Statistical analysis was performed using IBM SPSS statistical software, version 22.0 (IBM Corp, Armonk, NY, United States). Categorical data are summarized by frequency and percentage, and differences were analyzed using the χ² test or Fisher’s exact test. Continuous data are presented as means ± SD, and the two groups were compared using the t-test. When the number of patients was small, medians with 95% confidence intervals (CI) are presented, and the two groups were compared using the Mann-Whitney U test. PFS and OS were assessed using medians with 95% confidence intervals (CI) and the log-rank test. Statistical significance was considered for P values < 0.05.
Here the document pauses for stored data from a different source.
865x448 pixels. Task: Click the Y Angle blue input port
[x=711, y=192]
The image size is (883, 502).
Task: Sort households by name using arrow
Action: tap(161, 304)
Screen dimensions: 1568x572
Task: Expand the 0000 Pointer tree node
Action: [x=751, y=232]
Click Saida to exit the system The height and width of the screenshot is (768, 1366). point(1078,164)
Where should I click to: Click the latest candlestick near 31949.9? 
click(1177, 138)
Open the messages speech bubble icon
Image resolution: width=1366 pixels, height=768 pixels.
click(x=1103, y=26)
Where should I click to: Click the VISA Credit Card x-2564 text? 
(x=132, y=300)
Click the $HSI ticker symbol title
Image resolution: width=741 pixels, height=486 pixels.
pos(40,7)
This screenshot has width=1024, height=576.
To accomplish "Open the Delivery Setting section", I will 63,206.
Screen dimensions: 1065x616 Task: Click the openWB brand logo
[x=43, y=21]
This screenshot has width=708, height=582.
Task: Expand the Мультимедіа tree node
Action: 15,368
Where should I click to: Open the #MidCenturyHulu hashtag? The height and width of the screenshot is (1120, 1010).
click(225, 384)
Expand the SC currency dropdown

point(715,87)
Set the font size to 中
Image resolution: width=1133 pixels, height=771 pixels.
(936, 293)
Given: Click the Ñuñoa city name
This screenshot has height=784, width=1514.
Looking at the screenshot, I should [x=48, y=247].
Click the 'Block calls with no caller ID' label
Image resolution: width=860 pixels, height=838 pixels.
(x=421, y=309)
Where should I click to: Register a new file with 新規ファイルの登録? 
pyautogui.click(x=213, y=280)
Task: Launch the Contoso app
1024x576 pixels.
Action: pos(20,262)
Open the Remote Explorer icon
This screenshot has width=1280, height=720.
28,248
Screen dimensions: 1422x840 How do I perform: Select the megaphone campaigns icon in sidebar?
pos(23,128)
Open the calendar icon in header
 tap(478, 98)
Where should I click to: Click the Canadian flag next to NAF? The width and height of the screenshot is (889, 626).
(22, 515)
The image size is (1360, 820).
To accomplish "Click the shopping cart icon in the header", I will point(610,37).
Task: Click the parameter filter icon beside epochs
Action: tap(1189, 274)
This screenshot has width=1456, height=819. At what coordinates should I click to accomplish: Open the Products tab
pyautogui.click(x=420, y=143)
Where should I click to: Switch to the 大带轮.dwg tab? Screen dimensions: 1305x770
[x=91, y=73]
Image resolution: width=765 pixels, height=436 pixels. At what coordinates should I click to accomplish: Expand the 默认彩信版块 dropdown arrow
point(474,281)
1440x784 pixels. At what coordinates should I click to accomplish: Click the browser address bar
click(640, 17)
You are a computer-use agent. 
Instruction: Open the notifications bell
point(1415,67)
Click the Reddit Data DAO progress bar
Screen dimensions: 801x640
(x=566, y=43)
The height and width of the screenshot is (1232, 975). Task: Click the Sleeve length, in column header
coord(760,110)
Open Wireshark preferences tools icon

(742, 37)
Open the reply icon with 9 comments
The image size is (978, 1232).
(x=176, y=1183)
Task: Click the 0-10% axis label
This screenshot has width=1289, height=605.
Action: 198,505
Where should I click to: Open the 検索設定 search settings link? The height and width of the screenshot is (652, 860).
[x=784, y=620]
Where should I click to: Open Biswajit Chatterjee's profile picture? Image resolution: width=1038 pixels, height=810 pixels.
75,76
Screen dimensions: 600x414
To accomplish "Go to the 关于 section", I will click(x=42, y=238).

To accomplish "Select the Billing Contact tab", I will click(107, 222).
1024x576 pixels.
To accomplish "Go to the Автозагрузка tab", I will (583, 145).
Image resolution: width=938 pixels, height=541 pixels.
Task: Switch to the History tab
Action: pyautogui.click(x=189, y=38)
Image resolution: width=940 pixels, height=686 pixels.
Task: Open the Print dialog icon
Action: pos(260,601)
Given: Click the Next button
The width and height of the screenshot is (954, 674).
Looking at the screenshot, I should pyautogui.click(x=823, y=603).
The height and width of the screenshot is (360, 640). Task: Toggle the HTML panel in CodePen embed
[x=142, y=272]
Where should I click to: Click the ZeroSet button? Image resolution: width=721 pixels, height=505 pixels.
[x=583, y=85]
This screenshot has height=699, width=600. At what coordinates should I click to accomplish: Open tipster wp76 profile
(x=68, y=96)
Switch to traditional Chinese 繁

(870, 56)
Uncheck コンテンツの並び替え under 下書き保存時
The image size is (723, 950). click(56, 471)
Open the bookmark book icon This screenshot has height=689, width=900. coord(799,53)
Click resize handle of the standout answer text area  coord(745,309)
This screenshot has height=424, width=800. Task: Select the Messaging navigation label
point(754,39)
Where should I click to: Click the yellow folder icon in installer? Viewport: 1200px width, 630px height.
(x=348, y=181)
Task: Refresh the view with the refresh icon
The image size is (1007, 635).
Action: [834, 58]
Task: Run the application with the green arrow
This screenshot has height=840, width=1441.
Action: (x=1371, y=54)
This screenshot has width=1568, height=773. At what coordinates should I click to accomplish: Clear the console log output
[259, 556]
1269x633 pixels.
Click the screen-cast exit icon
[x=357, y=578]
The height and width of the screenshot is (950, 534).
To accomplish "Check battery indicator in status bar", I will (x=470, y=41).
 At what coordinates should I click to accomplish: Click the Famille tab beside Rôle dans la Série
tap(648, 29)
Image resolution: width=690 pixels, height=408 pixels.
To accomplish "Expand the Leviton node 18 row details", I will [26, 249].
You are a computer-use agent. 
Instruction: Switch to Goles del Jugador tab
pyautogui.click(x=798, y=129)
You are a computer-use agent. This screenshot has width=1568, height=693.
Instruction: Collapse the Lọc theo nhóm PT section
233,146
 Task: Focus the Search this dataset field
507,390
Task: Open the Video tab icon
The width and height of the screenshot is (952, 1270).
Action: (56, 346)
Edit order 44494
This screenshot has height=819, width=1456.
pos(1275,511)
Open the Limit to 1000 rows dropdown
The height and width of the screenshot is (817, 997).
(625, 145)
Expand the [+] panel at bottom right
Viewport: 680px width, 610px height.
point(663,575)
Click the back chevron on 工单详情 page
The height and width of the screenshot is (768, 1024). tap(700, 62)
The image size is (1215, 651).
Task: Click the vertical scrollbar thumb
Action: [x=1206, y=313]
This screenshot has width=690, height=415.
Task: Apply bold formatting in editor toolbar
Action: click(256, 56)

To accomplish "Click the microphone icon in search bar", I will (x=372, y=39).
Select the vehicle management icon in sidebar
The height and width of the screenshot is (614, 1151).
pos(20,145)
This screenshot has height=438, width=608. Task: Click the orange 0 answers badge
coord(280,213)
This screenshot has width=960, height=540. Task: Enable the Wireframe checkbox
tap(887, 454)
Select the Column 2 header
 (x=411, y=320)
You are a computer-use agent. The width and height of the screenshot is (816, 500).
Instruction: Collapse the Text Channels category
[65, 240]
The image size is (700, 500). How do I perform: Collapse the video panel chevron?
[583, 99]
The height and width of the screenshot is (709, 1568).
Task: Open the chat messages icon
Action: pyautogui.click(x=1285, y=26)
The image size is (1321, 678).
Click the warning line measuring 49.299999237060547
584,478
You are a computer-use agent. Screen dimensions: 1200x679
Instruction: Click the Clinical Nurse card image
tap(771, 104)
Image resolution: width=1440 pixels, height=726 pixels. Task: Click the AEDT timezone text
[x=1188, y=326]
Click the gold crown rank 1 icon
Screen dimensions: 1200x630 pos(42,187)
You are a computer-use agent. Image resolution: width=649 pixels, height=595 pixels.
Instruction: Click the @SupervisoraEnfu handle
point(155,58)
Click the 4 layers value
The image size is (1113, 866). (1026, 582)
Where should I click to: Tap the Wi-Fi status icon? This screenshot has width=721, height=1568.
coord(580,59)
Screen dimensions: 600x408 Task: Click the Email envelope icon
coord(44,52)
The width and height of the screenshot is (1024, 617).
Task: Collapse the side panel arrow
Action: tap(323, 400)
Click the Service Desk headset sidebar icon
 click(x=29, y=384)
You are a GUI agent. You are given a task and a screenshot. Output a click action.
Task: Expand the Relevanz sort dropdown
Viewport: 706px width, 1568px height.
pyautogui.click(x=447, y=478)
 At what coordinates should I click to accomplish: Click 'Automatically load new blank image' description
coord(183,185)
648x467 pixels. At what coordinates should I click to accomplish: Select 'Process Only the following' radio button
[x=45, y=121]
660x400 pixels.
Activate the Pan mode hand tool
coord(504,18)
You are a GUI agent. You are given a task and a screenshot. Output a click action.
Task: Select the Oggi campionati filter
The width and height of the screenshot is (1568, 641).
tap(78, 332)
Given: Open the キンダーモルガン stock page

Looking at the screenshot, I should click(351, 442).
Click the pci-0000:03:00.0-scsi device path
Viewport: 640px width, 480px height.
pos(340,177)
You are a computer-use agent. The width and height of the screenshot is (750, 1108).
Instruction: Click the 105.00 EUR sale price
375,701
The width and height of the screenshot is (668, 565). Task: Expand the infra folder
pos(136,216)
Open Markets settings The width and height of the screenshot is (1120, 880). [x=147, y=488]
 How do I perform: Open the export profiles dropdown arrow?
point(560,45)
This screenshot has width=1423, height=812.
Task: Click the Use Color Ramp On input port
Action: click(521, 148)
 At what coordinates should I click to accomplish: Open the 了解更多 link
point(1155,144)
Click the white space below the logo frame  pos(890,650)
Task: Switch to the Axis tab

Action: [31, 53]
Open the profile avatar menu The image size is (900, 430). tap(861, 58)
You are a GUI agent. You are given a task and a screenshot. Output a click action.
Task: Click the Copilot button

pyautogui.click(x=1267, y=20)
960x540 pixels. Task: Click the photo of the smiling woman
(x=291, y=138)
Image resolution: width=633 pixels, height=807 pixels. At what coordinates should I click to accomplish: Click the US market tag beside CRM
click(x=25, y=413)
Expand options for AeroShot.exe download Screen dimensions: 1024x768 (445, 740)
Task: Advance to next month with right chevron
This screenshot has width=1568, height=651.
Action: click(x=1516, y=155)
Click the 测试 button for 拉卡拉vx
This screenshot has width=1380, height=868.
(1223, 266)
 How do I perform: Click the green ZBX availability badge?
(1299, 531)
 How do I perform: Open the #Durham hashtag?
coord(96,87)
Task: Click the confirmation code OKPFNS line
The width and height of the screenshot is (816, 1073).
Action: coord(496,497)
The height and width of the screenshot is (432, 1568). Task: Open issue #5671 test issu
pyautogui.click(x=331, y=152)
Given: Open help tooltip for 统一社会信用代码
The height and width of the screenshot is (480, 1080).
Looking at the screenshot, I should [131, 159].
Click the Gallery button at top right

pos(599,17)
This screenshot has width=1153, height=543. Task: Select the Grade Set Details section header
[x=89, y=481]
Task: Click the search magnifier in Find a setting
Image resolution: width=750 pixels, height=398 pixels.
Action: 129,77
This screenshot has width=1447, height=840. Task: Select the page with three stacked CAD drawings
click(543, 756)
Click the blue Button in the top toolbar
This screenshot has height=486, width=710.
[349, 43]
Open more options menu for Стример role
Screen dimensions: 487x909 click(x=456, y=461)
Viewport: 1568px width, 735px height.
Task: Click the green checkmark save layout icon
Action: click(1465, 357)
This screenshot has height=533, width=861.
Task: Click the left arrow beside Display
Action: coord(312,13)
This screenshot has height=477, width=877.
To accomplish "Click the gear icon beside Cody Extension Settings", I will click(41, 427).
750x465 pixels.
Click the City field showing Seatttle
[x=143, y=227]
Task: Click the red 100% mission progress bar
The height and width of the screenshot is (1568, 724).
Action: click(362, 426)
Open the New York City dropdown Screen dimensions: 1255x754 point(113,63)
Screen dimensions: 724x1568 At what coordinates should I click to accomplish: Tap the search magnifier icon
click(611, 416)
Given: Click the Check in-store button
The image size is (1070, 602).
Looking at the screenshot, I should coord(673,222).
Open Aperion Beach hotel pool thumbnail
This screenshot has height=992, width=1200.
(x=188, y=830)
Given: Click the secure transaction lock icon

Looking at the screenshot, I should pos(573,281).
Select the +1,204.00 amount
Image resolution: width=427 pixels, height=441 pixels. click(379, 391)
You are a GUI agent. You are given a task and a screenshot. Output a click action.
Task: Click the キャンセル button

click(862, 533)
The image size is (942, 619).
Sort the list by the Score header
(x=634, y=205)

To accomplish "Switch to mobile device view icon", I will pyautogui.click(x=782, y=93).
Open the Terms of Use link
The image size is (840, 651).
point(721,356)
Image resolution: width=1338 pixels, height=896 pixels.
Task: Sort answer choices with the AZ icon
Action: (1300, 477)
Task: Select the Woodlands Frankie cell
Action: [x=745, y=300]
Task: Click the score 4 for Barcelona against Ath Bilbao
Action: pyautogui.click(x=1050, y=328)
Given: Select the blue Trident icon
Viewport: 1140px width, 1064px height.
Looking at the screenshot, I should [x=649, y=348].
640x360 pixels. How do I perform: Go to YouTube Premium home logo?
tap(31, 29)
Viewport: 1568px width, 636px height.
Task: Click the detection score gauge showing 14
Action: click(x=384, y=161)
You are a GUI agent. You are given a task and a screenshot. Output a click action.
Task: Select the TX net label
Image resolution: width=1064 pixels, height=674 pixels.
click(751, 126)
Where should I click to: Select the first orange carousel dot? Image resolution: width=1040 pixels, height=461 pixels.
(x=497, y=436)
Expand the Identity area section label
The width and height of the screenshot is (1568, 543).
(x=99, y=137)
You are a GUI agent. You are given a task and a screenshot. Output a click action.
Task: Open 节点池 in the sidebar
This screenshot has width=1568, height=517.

Before propensity score matching: The baseline characteristics of the 104 patients are summarized in Table 1. Unless otherwise indicated, the following data are presented with the G mono group listed first, followed by the combination chemotherapy group. In the elderly and very elderly groups, baseline characteristics were significantly different between both chemotherapy groups. In the elderly group, 25 patients were treated with G mono, and 49 were treated with combination chemotherapy. The mean patient age (70.9 ± 3.2 years vs 69.2 ± 2.7 years, P = 0.020), the proportion of men (40.0% vs 81.6%, P = 0.000), the number of metastases >2 (72.0% vs 46.9%, P = 0.041), tumor burden (81.8 ± 43.3 vs 61.4 ± 32.5 mm, P = 0.025), ECOG performance status (ECOG 0/1/2, 20%/56%/24% vs 44.9%/49.0%/6.1%, P = 0.007), and albumin (3.6 ± 0.7 mg/dL vs 4.0 ± 0.5 mg/dL, P = 0.005) were significantly different between the two chemotherapy groups. In the very elderly group, 20 patients were treated with G mono, and 10 were treated with combination chemotherapy. ECOG performance status (ECOG 0/1/2, 10%/50%/40% vs 40%/50%/10%, P = 0.027), platelet count [191.5 (168.5–217.5) × 103/µL vs 243.5 (205.1–291.3) × 103/µL, P = 0.028], and albumin [3.5 (3.2–3.8) mg/dL vs 4.3 (3.9–4.5) mg/dL, P = 0.001] were significantly different between the two chemotherapy groups.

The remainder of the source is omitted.